(Entries drawn from a collection)
▼

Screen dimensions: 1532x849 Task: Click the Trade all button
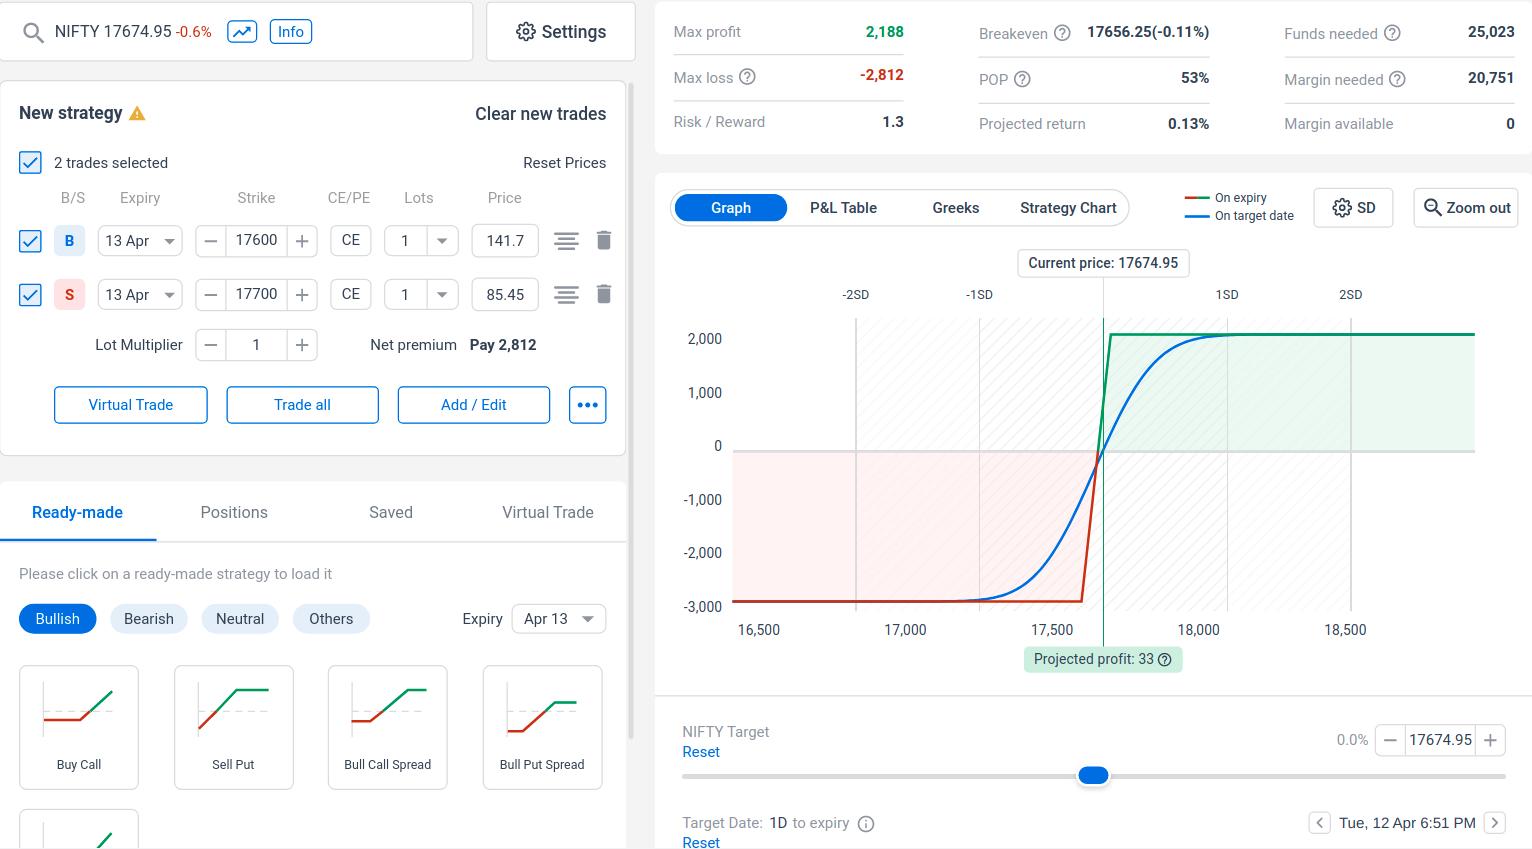tap(302, 405)
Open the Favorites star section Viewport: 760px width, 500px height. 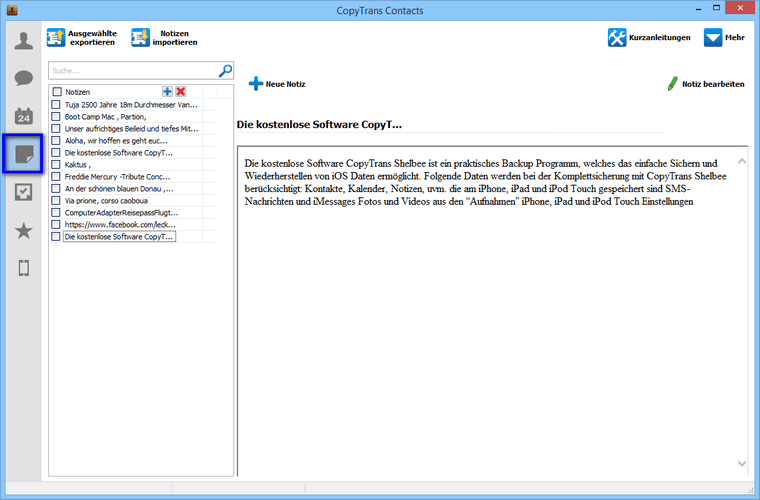point(24,230)
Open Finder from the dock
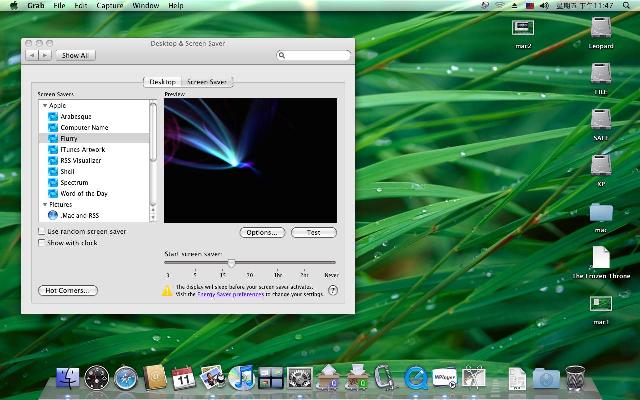The height and width of the screenshot is (400, 640). (x=69, y=377)
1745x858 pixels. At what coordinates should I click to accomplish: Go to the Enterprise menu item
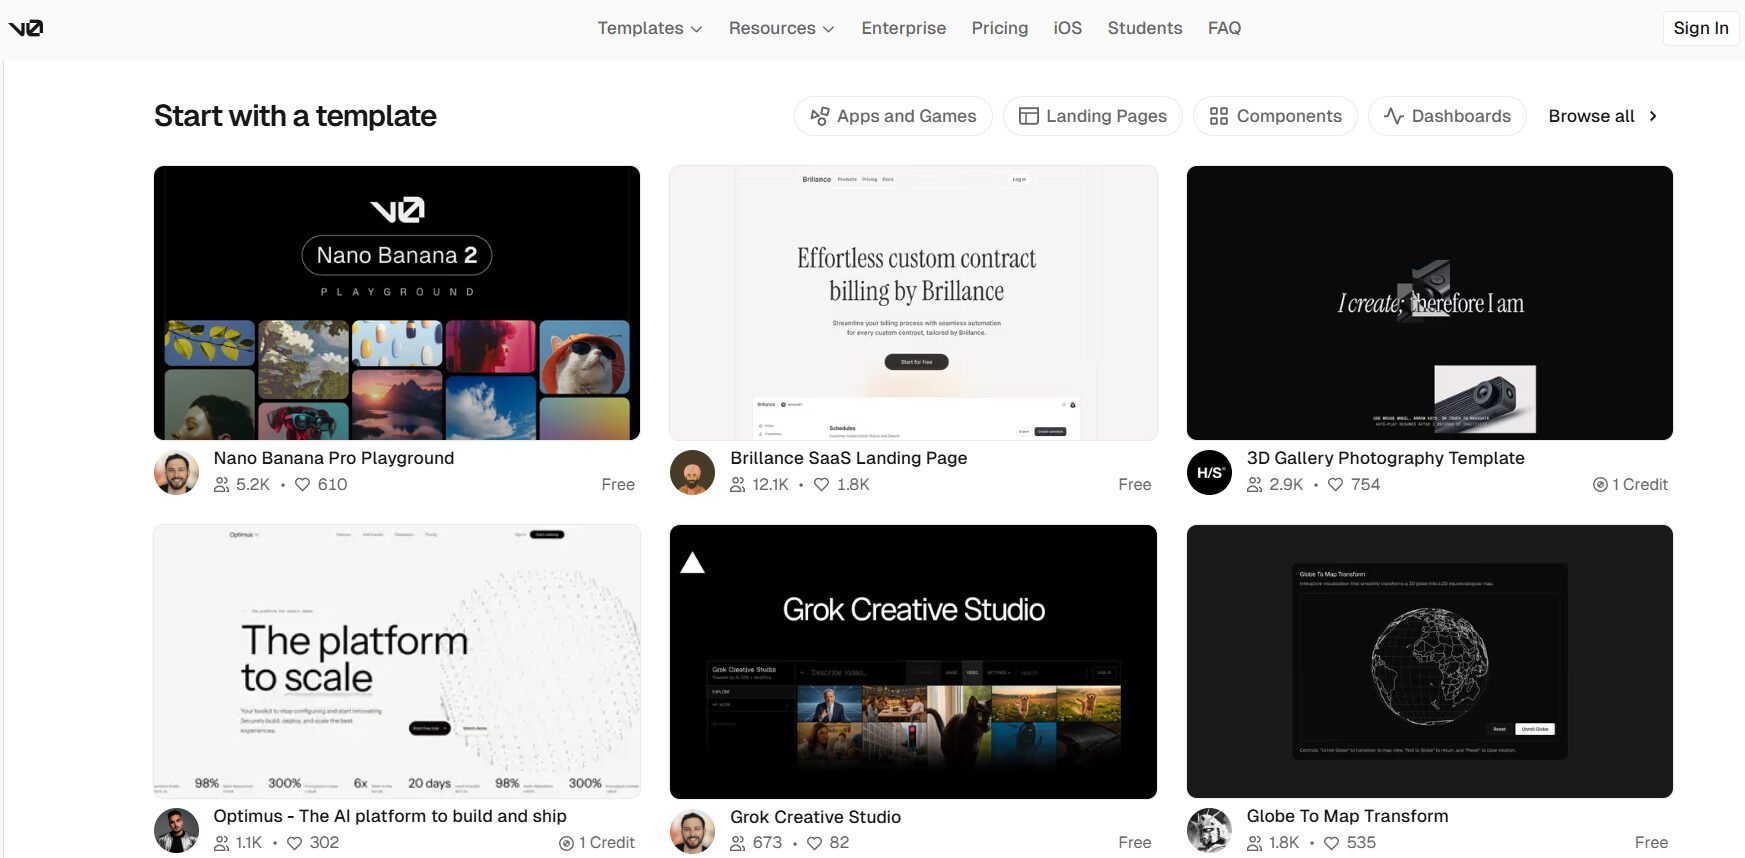pos(903,28)
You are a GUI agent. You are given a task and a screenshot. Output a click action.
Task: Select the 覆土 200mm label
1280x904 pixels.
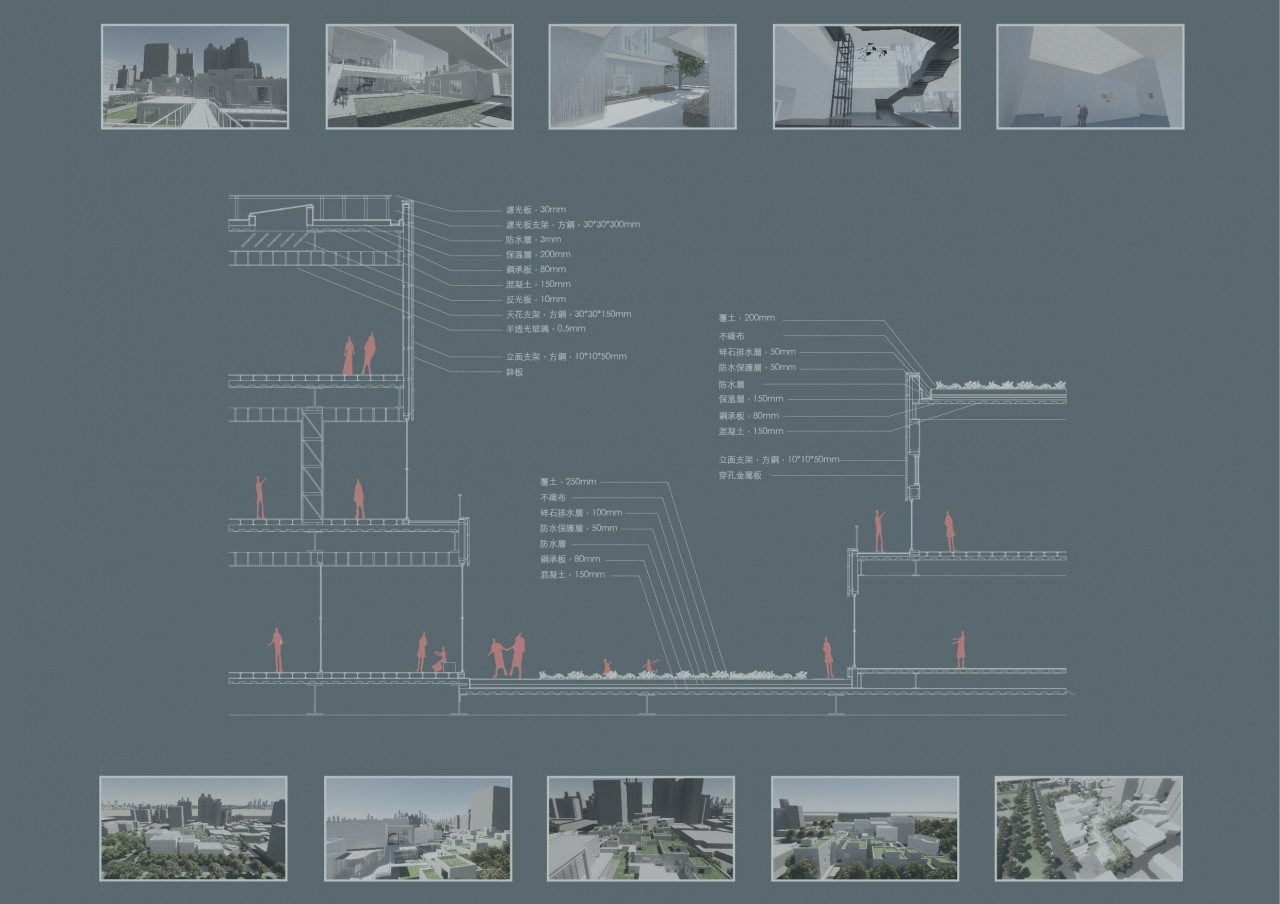click(746, 318)
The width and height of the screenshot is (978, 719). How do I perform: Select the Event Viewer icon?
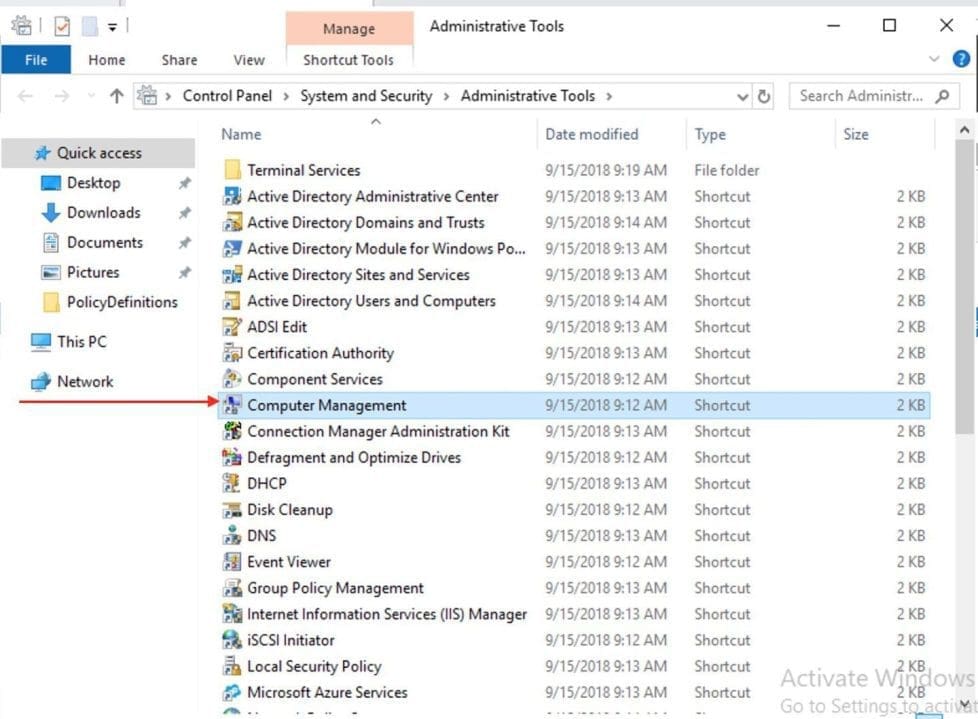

▲

- [Written exercise] Reproduce the stretch of the listing from the line containing "You are a GUI" through the end of the listing, substituting "screen capture" for every occurrence of "screenshot" and leaving everything else unchanged. Leave the pictures out of your answer.

- [Task solution]
You are a GUI agent. You are given a task and a screen capture. Output a click action.
Task: Select the 覆土 200mm label
1280x904 pixels.
click(746, 318)
The width and height of the screen capture is (978, 719). How do I perform: Select the Event Viewer icon?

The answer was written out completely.